Some call it curvy, some call it fat, some call it full-figured, some call it overweight. Call it what you like. I'm a 181 lb. woman.
Already this year (only one week in) I've already been inundated with weight loss messages. Have you noticed it? Gym memberships, workout equipment, new diets -- everything promising you a fresh start and a new you. I literally heard a lipo-suction ad claim "because a thinner you, is a happier you!" in a peppy voice.
So you spend your whole life worrying about your number on the scale? What's next? You're worried about your age on the calendar? In case you haven't heard, being "old" isn't considered the current standard of beauty. An obsession with numbers and measurements only seems to make people more and more miserable.
Disclaimer: I am not by any means against exercise and eating healthy. Those are good things when paired with a healthy self-image and a perspective of what's important in life. So, moving on....
It has taken me years, decades, to learn to love my body. Even as a little girl, just a scrawny awkward growing girl, I worried about my body and any imperfections. I wasn't looking at myself as me. I was looking at myself as someone else, imagining what they saw.
I have come to realize, nothing about my body is perfect. At least, not according to what is deemed "perfection" by our society.
But I love it, because my body is me.
I love the way my body senses the world around it. I love the way it interacts with others. I am happy to be in it, and to be loved as myself, in the body I was born with. With my smile, my voice, my eyes. The way I walk and cuddle close and dance around the room. That is me, and that is my body.
At times I've weighed less, at times I've weighed more. But you know what I've discovered? That weight is not in direct variation with my current state of happiness. Nor does my weight define who I am. It is simply a current piece of scientific data that may be measured, subject to change daily.

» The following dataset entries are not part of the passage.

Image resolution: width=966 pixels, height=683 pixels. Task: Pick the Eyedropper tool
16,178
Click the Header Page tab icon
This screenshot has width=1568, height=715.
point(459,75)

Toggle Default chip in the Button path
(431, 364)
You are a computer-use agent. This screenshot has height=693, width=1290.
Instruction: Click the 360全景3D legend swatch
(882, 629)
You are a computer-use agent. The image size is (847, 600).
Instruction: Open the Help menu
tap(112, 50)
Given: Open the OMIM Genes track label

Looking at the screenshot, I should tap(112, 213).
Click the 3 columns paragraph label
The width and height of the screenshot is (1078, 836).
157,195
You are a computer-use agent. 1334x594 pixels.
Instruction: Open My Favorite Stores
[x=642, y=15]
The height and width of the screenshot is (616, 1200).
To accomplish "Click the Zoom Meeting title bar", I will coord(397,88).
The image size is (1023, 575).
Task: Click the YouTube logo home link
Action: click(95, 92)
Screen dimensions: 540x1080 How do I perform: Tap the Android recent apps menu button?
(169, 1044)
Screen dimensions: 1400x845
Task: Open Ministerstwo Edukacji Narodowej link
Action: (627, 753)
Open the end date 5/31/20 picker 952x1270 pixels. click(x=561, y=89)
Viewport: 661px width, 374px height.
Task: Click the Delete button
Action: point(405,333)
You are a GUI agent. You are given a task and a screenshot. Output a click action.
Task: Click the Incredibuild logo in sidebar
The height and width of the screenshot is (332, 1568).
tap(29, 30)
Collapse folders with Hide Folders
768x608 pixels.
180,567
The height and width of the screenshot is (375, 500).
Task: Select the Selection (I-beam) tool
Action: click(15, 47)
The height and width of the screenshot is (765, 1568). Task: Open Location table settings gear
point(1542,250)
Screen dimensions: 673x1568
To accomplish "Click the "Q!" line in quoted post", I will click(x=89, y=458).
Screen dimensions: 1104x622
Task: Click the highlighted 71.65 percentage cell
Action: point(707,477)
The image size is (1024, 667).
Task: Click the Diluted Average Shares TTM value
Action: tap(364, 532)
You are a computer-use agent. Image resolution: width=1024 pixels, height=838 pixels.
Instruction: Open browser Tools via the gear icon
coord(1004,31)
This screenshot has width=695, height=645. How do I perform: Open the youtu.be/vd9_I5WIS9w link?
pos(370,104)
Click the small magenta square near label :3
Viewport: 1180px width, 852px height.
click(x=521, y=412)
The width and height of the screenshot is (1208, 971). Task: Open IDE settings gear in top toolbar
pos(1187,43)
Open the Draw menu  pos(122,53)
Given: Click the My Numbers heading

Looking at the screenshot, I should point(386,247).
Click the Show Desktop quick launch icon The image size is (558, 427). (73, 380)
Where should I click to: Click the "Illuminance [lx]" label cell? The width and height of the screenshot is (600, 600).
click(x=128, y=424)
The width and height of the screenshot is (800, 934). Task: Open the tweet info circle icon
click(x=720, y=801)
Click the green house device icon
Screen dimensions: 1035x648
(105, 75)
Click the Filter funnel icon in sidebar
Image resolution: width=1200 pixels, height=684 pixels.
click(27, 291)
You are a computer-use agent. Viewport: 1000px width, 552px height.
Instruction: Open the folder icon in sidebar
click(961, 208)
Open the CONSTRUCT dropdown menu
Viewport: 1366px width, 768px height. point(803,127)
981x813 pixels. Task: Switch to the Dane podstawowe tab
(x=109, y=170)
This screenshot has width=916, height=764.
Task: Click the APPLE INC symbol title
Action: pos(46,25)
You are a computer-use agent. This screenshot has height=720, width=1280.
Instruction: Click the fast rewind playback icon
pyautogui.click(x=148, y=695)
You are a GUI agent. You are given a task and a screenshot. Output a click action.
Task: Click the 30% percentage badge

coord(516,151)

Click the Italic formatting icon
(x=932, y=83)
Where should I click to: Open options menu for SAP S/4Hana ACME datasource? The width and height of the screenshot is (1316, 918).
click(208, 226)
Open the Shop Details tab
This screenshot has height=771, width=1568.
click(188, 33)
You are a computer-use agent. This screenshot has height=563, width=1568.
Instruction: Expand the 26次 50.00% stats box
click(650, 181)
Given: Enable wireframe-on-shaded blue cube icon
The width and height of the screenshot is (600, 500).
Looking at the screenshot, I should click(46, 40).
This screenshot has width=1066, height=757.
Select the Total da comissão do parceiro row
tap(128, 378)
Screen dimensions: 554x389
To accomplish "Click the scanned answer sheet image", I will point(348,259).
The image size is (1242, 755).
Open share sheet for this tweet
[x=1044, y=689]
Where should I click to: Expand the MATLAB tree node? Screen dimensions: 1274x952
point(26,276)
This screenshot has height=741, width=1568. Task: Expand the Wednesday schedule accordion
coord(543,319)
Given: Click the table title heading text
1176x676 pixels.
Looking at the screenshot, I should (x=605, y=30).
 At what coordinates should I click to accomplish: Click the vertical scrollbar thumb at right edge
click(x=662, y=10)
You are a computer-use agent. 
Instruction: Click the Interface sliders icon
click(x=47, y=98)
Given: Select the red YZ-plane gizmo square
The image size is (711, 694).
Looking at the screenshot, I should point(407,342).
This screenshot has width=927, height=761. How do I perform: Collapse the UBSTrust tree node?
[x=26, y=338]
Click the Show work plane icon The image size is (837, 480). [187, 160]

Some days it takes tremendous effort to overpower the waves of messages screaming at us that say "unless you look like [exhibit A of model] you are less than beautiful".
LIES. I am beautiful. And I don't look anything close to that. I am truly beautiful, as a whole person, and that includes my physical embodiment, imperfections especially included (and no, that's not a "she has a great personality", I see every person as a whole of who they are, and their beauty is determined only partially by their physical body.)
Being overweight does not make you a person lacking moral character.
Being overweight does not mean you're not worth loving.
Being overweight does not make you unhappy (although people will try to convince you you are unhappy, please ignore them).
So, take care of yourself. Take care to love yourself, know yourself, and project the beauty that is you. If you must look at numbers, glance at them. But they will always change. Don't base your happiness and your worth on something that doesn't define who you are.
Treat yourself with love. Do what feels good for your body and gives you energy and confidence and light. Don't abuse your body, don't torture it, don't fight it. Love your body, love it's every imperfection, curve and angle. Stretch out your arms, legs, hands. Wiggle your toes. Take in a deep breath and feel your lungs fill and empty again. Press your hand to your chest and feel your heart beating. This is you. This is what you were born as, you can't be separated from this flesh. So take care of it, do it no harm, and always, always love it.
I'm not sure why I felt the need to share this message today. I know it's not for everyone to hear. And that's ok. Sorry if it sounds like a bunch of cheesy pep-talk! What struggles/revelations have you had with your physical self? Any words of encouragement to share? Do you think your weight impacts your happiness? I know this is quite an important topic to some people and I'm happy to hear the thoughts of others on this!